6 Tips for Moms Who Want to Stop Whining & Get a Life
by Kiri Blakeley Yesterday at 1:27 PM
It seems not a week goes by that I'm not hearing about how lonely and isolated moms feel. How hard it is to make friends. How they miss their old friends. How baby-raising has taken over their lives and they feel cut off from the rest of humanity. Gals, it doesn't have to be like this. Sure, you're probably not going to be able to go out and do all-night ragers at the local tequila bar anymore. But there's no reason you shouldn't be able to eek out a few hours a month doing something other than babbling at your baby. If you feel like the world has abandoned you, well, let me tell you, the world often feels like you've abandoned it. So let the world and you come together again. It might start off slowly if your baby is young, but better to start now than to wake up in a few years and be unable to call up any friends -- because you don't have any anymore.
Here are 6 tips for moms who want to get at least a little of their lives back.

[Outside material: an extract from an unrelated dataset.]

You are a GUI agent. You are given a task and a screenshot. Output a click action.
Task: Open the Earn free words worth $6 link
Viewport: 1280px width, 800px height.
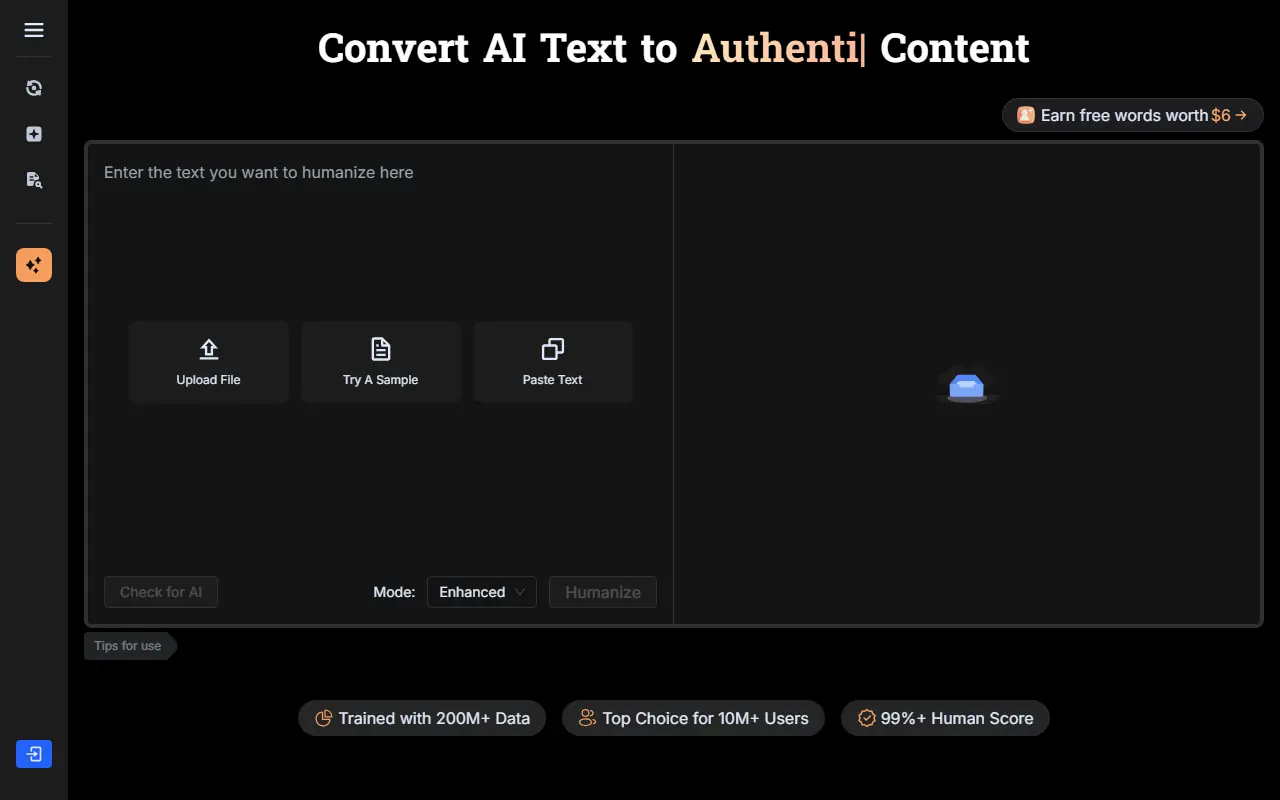coord(1132,115)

Plan something. New moms, and even moms who've had their kids for a few years, seem to expect that everyone should come to them -- on their schedule and when they want it. Yes, maybe you've only got little windows of time when your child is napping or when there's a babysitter available, but after awhile, you should be able to figure out when those times are. And then plan something. It doesn't have to be a night out clubbing. Believe it or not, child-free people have to get up for work in the morning too, and after a certain age, most aren't interested in binge drinking during the week either. So if you know baby is down for the count by 8 p.m., ask your child-free friend over for drinks at 7:30 p.m. You might want to say something like, "Hey, I miss you. I'd love to catch up, how about margaritas at my place?" rather than, "Hey, the baby goes to sleep at 8 p.m., how about coming over so we can stare at my baby?" Trust me, that will work better.
Get out of the baby zone -- at least for a minute. I KNOW. You've just had a BAAAABY. OMIGAWD. It's hard to believe, but your friends have things going on their lives, too. They'd like you to show some interest in it. If you invite your friends over so you can talk baby, baby, baby, baby, then yeah, you're friends may (I mean WILL) start avoiding you. Dig deep and remember a time when you cared about what your friends were doing, what was in the news, what is going on in popular culture, etc. And if you don't care about any of that anymore, at least fake it for a couple of hours.
Compromise. I've seen too many new moms settle back and expect that everyone and everything should now revolve around them. Never mind that your child-free friends might work until 10 p.m., might be taking care of sick pets, siblings, parents, or spouses. In other words, they might have stuff going on, too. If you want to see your friends, try meeting them halfway at a spot between your home and theirs. If you must stay home because of the kid, offer to send a taxi or car service to pick up your pal. Offer to pay for gas. Offer to cook dinner. Something. Yes, it's tough to get a babysitter, wah wah. But people without children also find it tough to put off work, spouses, parents, stepchildren, volunteering, and other obligations that they are putting off to spend time with you. Both parties need to make sacrifices, so stop acting like it's all about you.
Stop separating your mommy friends and non-mommy friends. This one always boggles me. New moms suddenly decide they have to make all new friends. And then the non-mom friends are totally excluded. Unless you plan on talking exclusively about diaper rash, preschools, and placenta recipes, why not invite some of your non-mommy friends and your mommy friends over together? There's nothing worse than a new mom who suddenly feels like everyone's uterus and vagina had to have had the exact same experience in order for everyone to get along.
Control your kid. If you've suddenly noticed that your child-free friends want absolutely nothing to do with you, you might want to take a good look at how your little pumpkin behaves. Is precious screeching at the top of his lungs every five seconds without the hint of a reprimand from you? Is she tearing around the house like a hellion while you smile indulgently? No one likes to be around a brat, and if you let your kid become one, then chances are that most people -- whether they have children or not -- will begin to screen your calls.
Find a hangout. Figure out if a local fun spot like a bar or restaurant is cool with your kid. Especially if you go early, plenty of places that aren't Chuck E. Cheese's are fine with a kid who gets a bit loud or runs around. Then meet your non-mom friends there and indulge in a glass or two.
What do you do to make sure you have a life post-baby?